Records from a data collection
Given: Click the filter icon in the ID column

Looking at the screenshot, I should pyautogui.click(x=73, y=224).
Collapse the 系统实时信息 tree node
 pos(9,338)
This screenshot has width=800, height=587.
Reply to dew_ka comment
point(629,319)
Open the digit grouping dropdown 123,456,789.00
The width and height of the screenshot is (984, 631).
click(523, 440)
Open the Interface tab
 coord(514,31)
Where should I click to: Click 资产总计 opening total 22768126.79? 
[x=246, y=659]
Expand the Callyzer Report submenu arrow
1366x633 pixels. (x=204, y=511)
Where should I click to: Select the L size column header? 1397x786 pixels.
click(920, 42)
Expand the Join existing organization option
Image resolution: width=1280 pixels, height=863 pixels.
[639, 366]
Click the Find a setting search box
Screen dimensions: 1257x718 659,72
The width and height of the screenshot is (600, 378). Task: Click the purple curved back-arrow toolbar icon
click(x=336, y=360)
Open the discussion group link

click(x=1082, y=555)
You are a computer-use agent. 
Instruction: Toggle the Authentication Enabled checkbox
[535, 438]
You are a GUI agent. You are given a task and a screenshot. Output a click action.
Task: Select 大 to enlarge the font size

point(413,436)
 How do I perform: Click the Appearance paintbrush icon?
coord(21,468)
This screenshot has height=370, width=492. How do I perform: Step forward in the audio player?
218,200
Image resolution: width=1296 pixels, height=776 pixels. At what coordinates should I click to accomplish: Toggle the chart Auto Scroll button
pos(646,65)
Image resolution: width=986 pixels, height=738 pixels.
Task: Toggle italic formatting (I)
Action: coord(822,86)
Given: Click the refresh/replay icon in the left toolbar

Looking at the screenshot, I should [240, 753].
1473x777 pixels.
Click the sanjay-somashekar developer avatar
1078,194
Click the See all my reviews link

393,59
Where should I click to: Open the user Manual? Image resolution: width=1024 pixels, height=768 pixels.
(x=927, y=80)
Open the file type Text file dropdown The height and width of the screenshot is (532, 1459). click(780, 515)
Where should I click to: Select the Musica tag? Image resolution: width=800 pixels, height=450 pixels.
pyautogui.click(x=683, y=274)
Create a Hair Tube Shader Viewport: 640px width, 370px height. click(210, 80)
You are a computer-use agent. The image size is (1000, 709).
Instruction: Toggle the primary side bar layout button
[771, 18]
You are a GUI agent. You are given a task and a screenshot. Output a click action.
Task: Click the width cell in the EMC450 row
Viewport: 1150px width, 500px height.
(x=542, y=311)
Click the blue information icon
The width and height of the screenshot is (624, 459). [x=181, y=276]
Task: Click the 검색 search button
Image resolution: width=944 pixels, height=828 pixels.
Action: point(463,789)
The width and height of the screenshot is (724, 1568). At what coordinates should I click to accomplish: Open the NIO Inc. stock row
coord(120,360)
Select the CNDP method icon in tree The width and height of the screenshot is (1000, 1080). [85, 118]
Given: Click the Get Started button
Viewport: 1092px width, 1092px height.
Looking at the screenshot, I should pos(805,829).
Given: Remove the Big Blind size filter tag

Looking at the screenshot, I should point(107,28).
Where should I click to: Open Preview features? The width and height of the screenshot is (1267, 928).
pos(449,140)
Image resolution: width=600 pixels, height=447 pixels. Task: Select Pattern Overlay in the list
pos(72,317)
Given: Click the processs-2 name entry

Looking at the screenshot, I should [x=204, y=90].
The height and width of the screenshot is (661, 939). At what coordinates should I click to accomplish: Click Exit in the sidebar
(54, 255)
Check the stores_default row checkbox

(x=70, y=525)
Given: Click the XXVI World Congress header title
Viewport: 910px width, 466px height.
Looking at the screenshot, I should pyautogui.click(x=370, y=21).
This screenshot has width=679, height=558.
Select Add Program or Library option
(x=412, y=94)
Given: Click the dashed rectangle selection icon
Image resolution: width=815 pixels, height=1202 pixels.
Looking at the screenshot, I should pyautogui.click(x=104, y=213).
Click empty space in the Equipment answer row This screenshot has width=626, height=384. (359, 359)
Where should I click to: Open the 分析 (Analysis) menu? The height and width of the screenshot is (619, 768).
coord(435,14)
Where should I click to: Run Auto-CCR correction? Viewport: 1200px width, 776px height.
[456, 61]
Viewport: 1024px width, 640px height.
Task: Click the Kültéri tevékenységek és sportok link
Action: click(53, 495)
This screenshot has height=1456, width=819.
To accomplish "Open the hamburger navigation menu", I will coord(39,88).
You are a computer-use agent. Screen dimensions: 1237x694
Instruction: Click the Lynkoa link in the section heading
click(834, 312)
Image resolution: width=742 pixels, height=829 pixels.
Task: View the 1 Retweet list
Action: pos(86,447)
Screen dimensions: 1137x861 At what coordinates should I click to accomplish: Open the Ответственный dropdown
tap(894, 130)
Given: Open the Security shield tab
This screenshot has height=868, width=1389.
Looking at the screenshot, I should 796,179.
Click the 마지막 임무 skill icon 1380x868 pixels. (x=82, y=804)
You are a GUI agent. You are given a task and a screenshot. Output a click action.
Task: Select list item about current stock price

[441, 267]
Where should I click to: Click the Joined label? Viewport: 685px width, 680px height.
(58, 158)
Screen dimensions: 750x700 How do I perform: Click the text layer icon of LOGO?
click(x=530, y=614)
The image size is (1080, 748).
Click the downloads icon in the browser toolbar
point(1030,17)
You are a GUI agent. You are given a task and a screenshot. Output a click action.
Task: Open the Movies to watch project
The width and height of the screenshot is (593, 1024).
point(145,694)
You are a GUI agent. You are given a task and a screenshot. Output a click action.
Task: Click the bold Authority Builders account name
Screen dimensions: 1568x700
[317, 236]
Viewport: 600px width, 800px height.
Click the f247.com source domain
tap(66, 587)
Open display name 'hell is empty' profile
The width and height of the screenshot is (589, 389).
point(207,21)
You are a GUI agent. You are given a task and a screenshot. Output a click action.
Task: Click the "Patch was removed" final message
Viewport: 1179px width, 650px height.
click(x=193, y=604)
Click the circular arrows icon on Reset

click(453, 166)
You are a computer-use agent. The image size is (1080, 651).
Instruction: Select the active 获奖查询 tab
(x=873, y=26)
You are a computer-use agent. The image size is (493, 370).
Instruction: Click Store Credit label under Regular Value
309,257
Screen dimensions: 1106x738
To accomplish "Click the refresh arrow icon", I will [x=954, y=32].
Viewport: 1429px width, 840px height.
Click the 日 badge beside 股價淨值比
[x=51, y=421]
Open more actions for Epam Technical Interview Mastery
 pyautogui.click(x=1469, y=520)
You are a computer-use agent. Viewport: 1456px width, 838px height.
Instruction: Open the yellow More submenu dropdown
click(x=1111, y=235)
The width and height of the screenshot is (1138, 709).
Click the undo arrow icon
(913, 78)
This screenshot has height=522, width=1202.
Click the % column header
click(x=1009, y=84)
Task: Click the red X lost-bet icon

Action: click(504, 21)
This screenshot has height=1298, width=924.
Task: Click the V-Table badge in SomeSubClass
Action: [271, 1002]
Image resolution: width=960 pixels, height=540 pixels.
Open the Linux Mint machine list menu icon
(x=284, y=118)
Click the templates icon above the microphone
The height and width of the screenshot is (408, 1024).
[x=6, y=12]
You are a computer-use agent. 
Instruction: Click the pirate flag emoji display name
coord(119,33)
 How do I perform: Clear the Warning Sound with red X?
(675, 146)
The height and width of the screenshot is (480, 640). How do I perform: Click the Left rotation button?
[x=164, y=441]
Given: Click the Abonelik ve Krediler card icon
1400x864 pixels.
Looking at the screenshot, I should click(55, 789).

== WORK REQUIRED ==
The data above should be returned in full, exactly as written.

== SOLUTION TO THE PROBLEM ==
Given: Click the filter icon in the ID column

Looking at the screenshot, I should pyautogui.click(x=73, y=224).
Collapse the 系统实时信息 tree node
 pos(9,338)
This screenshot has width=800, height=587.
Reply to dew_ka comment
point(629,319)
Open the digit grouping dropdown 123,456,789.00
The width and height of the screenshot is (984, 631).
click(523, 440)
Open the Interface tab
 coord(514,31)
Where should I click to: Click 资产总计 opening total 22768126.79? 
[x=246, y=659]
Expand the Callyzer Report submenu arrow
1366x633 pixels. (x=204, y=511)
Where should I click to: Select the L size column header? 1397x786 pixels.
click(920, 42)
Expand the Join existing organization option
Image resolution: width=1280 pixels, height=863 pixels.
[639, 366]
Click the Find a setting search box
Screen dimensions: 1257x718 659,72
The width and height of the screenshot is (600, 378). Task: Click the purple curved back-arrow toolbar icon
click(x=336, y=360)
Open the discussion group link

click(x=1082, y=555)
You are a computer-use agent. 
Instruction: Toggle the Authentication Enabled checkbox
[535, 438]
You are a GUI agent. You are given a task and a screenshot. Output a click action.
Task: Select 大 to enlarge the font size

point(413,436)
 How do I perform: Click the Appearance paintbrush icon?
coord(21,468)
This screenshot has height=370, width=492. How do I perform: Step forward in the audio player?
218,200
Image resolution: width=1296 pixels, height=776 pixels. At what coordinates should I click to accomplish: Toggle the chart Auto Scroll button
pos(646,65)
Image resolution: width=986 pixels, height=738 pixels.
Task: Toggle italic formatting (I)
Action: coord(822,86)
Given: Click the refresh/replay icon in the left toolbar

Looking at the screenshot, I should [240, 753].
1473x777 pixels.
Click the sanjay-somashekar developer avatar
1078,194
Click the See all my reviews link

393,59
Where should I click to: Open the user Manual? Image resolution: width=1024 pixels, height=768 pixels.
(x=927, y=80)
Open the file type Text file dropdown The height and width of the screenshot is (532, 1459). click(780, 515)
Where should I click to: Select the Musica tag? Image resolution: width=800 pixels, height=450 pixels.
pyautogui.click(x=683, y=274)
Create a Hair Tube Shader Viewport: 640px width, 370px height. click(210, 80)
You are a computer-use agent. The image size is (1000, 709).
Instruction: Toggle the primary side bar layout button
[771, 18]
You are a GUI agent. You are given a task and a screenshot. Output a click action.
Task: Click the width cell in the EMC450 row
Viewport: 1150px width, 500px height.
(x=542, y=311)
Click the blue information icon
The width and height of the screenshot is (624, 459). [x=181, y=276]
Task: Click the 검색 search button
Image resolution: width=944 pixels, height=828 pixels.
Action: point(463,789)
The width and height of the screenshot is (724, 1568). At what coordinates should I click to accomplish: Open the NIO Inc. stock row
coord(120,360)
Select the CNDP method icon in tree The width and height of the screenshot is (1000, 1080). [85, 118]
Given: Click the Get Started button
Viewport: 1092px width, 1092px height.
Looking at the screenshot, I should pos(805,829).
Given: Remove the Big Blind size filter tag

Looking at the screenshot, I should point(107,28).
Where should I click to: Open Preview features? The width and height of the screenshot is (1267, 928).
pos(449,140)
Image resolution: width=600 pixels, height=447 pixels. Task: Select Pattern Overlay in the list
pos(72,317)
Given: Click the processs-2 name entry

Looking at the screenshot, I should [x=204, y=90].
The height and width of the screenshot is (661, 939). At what coordinates should I click to accomplish: Click Exit in the sidebar
(54, 255)
Check the stores_default row checkbox

(x=70, y=525)
Given: Click the XXVI World Congress header title
Viewport: 910px width, 466px height.
Looking at the screenshot, I should pyautogui.click(x=370, y=21).
This screenshot has width=679, height=558.
Select Add Program or Library option
(x=412, y=94)
Given: Click the dashed rectangle selection icon
Image resolution: width=815 pixels, height=1202 pixels.
Looking at the screenshot, I should pyautogui.click(x=104, y=213).
Click empty space in the Equipment answer row This screenshot has width=626, height=384. (359, 359)
Where should I click to: Open the 分析 (Analysis) menu? The height and width of the screenshot is (619, 768).
coord(435,14)
Where should I click to: Run Auto-CCR correction? Viewport: 1200px width, 776px height.
[456, 61]
Viewport: 1024px width, 640px height.
Task: Click the Kültéri tevékenységek és sportok link
Action: click(53, 495)
This screenshot has height=1456, width=819.
To accomplish "Open the hamburger navigation menu", I will coord(39,88).
You are a computer-use agent. Screen dimensions: 1237x694
Instruction: Click the Lynkoa link in the section heading
click(834, 312)
Image resolution: width=742 pixels, height=829 pixels.
Task: View the 1 Retweet list
Action: pos(86,447)
Screen dimensions: 1137x861 At what coordinates should I click to accomplish: Open the Ответственный dropdown
tap(894, 130)
Given: Open the Security shield tab
This screenshot has height=868, width=1389.
Looking at the screenshot, I should 796,179.
Click the 마지막 임무 skill icon 1380x868 pixels. (x=82, y=804)
You are a GUI agent. You are given a task and a screenshot. Output a click action.
Task: Select list item about current stock price

[441, 267]
Where should I click to: Click the Joined label? Viewport: 685px width, 680px height.
(58, 158)
Screen dimensions: 750x700 How do I perform: Click the text layer icon of LOGO?
click(x=530, y=614)
The image size is (1080, 748).
Click the downloads icon in the browser toolbar
point(1030,17)
You are a GUI agent. You are given a task and a screenshot. Output a click action.
Task: Open the Movies to watch project
The width and height of the screenshot is (593, 1024).
point(145,694)
You are a GUI agent. You are given a task and a screenshot. Output a click action.
Task: Click the bold Authority Builders account name
Screen dimensions: 1568x700
[317, 236]
Viewport: 600px width, 800px height.
Click the f247.com source domain
tap(66, 587)
Open display name 'hell is empty' profile
The width and height of the screenshot is (589, 389).
point(207,21)
You are a GUI agent. You are given a task and a screenshot. Output a click action.
Task: Click the "Patch was removed" final message
Viewport: 1179px width, 650px height.
click(x=193, y=604)
Click the circular arrows icon on Reset

click(453, 166)
You are a computer-use agent. The image size is (1080, 651).
Instruction: Select the active 获奖查询 tab
(x=873, y=26)
You are a computer-use agent. The image size is (493, 370).
Instruction: Click Store Credit label under Regular Value
309,257
Screen dimensions: 1106x738
To accomplish "Click the refresh arrow icon", I will [x=954, y=32].
Viewport: 1429px width, 840px height.
Click the 日 badge beside 股價淨值比
[x=51, y=421]
Open more actions for Epam Technical Interview Mastery
 pyautogui.click(x=1469, y=520)
You are a computer-use agent. Viewport: 1456px width, 838px height.
Instruction: Open the yellow More submenu dropdown
click(x=1111, y=235)
The width and height of the screenshot is (1138, 709).
Click the undo arrow icon
(913, 78)
This screenshot has height=522, width=1202.
Click the % column header
click(x=1009, y=84)
Task: Click the red X lost-bet icon

Action: click(504, 21)
This screenshot has height=1298, width=924.
Task: Click the V-Table badge in SomeSubClass
Action: [271, 1002]
Image resolution: width=960 pixels, height=540 pixels.
Open the Linux Mint machine list menu icon
(x=284, y=118)
Click the templates icon above the microphone
The height and width of the screenshot is (408, 1024).
[x=6, y=12]
You are a computer-use agent. 
Instruction: Click the pirate flag emoji display name
coord(119,33)
 How do I perform: Clear the Warning Sound with red X?
(675, 146)
The height and width of the screenshot is (480, 640). How do I perform: Click the Left rotation button?
[x=164, y=441]
Given: Click the Abonelik ve Krediler card icon
1400x864 pixels.
Looking at the screenshot, I should click(55, 789).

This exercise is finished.